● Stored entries
-*-*-

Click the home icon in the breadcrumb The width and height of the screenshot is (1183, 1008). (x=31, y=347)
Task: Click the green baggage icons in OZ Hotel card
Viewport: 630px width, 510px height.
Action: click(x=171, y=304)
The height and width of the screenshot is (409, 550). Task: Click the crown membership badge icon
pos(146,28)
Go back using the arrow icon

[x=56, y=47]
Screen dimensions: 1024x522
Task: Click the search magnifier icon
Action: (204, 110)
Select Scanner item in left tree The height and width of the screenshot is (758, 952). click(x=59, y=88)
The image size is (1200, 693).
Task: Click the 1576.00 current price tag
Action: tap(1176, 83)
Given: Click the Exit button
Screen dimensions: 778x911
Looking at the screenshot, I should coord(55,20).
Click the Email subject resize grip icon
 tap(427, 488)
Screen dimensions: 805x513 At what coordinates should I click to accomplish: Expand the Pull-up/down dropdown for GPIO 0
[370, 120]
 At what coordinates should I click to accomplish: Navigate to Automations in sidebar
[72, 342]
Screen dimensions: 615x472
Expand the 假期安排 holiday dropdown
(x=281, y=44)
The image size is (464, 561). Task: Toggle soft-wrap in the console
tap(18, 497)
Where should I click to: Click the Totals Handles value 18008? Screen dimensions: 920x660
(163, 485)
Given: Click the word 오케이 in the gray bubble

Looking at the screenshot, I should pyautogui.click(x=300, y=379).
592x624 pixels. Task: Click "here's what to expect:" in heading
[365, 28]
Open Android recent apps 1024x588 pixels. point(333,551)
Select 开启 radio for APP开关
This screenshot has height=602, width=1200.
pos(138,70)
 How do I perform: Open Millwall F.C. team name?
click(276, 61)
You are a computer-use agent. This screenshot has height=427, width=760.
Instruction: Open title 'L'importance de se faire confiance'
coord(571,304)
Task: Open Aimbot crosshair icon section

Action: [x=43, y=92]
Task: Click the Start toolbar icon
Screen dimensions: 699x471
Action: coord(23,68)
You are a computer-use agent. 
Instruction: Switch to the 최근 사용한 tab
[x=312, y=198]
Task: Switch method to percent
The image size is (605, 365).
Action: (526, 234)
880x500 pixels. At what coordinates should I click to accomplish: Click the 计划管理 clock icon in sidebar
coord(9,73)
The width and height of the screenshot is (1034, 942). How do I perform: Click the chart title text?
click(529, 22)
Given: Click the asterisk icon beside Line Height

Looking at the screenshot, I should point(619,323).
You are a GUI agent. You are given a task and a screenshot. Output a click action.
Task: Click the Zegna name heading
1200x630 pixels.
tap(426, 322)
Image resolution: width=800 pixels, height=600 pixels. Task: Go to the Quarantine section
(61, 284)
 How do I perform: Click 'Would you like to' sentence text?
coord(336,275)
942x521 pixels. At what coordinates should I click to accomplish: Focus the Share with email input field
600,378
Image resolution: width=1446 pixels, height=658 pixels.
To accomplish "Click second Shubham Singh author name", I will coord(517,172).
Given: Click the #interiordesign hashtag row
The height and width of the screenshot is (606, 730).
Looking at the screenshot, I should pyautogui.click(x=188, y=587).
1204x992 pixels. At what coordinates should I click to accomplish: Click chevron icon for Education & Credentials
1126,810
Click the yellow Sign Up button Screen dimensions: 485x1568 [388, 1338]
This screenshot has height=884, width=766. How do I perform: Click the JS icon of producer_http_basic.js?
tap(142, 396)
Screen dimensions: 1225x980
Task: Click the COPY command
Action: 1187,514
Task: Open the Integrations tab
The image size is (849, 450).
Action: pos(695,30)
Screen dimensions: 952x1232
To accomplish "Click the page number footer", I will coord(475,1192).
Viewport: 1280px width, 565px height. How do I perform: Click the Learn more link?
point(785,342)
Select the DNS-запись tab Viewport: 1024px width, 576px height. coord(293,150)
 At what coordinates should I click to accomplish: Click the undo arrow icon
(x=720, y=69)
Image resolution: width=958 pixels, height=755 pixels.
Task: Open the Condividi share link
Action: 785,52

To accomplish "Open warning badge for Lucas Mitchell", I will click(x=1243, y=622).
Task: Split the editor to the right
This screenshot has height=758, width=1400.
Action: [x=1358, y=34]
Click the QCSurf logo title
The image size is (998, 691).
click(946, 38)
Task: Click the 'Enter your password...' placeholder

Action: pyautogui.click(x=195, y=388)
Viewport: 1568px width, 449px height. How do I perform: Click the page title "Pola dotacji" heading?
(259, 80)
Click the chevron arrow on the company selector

-*-*-

In how many lines above does the word "agent" appear? Answer with only the number.

3